TASK INSTRUCTIONS
In the data below, one line contains "Where should I click to: Click the green" and a later one contains "The image size is (752, 900).". Print both, with every line between them, exactly and alone.

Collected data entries
╭──

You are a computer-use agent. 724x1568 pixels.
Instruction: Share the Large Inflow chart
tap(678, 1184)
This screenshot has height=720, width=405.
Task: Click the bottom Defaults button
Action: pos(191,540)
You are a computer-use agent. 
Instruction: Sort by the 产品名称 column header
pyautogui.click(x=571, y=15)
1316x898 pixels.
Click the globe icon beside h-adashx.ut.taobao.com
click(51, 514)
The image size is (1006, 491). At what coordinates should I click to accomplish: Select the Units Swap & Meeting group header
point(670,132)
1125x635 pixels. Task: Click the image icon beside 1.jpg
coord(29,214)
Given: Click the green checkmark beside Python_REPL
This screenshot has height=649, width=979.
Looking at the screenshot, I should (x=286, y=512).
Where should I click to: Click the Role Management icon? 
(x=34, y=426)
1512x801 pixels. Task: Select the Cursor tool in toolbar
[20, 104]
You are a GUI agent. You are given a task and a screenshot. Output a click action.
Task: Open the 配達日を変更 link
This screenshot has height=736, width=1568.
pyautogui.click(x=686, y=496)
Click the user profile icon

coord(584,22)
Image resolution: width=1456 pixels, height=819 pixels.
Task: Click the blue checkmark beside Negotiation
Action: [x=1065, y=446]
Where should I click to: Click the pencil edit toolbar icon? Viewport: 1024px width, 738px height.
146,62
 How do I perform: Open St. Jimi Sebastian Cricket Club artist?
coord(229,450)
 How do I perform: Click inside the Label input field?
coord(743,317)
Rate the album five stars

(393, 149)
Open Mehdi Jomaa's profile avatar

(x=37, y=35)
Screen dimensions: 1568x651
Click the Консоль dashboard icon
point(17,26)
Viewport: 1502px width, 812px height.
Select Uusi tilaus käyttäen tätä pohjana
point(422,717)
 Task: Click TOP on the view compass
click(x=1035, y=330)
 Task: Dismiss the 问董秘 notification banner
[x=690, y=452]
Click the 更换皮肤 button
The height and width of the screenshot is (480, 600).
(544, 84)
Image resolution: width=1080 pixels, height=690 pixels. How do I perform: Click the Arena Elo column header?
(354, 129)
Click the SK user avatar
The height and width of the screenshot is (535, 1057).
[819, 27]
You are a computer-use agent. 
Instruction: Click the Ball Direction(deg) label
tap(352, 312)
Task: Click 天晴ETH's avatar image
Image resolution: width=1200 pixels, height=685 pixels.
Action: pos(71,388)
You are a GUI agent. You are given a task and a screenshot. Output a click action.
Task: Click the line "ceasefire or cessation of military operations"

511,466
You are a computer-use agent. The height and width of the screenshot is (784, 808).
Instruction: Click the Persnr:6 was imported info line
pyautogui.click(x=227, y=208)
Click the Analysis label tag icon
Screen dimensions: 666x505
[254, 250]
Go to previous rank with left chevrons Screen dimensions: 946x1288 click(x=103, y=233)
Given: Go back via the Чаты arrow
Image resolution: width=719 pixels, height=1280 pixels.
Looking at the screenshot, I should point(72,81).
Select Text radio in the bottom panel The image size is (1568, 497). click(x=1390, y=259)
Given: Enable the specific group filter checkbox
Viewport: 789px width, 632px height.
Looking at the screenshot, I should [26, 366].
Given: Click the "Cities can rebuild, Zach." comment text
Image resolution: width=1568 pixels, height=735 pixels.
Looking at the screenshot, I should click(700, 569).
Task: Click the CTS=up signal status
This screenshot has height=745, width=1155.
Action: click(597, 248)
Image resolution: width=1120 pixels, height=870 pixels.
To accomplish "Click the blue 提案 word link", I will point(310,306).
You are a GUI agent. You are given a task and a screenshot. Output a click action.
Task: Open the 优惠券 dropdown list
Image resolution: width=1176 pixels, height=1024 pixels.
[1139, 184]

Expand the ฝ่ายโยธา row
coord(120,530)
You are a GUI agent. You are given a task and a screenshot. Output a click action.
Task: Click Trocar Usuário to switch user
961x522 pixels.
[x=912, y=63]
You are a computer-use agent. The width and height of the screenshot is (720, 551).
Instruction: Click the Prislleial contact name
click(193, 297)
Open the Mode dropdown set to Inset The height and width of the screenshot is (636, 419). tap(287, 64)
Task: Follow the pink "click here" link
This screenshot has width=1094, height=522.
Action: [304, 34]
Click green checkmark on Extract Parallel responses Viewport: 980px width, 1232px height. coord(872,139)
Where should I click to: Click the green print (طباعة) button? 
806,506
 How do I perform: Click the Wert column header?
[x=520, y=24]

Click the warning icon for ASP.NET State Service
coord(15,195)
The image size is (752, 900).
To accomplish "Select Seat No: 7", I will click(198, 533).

╰──

WORKED SOLUTION
Where should I click to: Click the green print (طباعة) button? 
806,506
 How do I perform: Click the Wert column header?
[x=520, y=24]

Click the warning icon for ASP.NET State Service
coord(15,195)
The image size is (752, 900).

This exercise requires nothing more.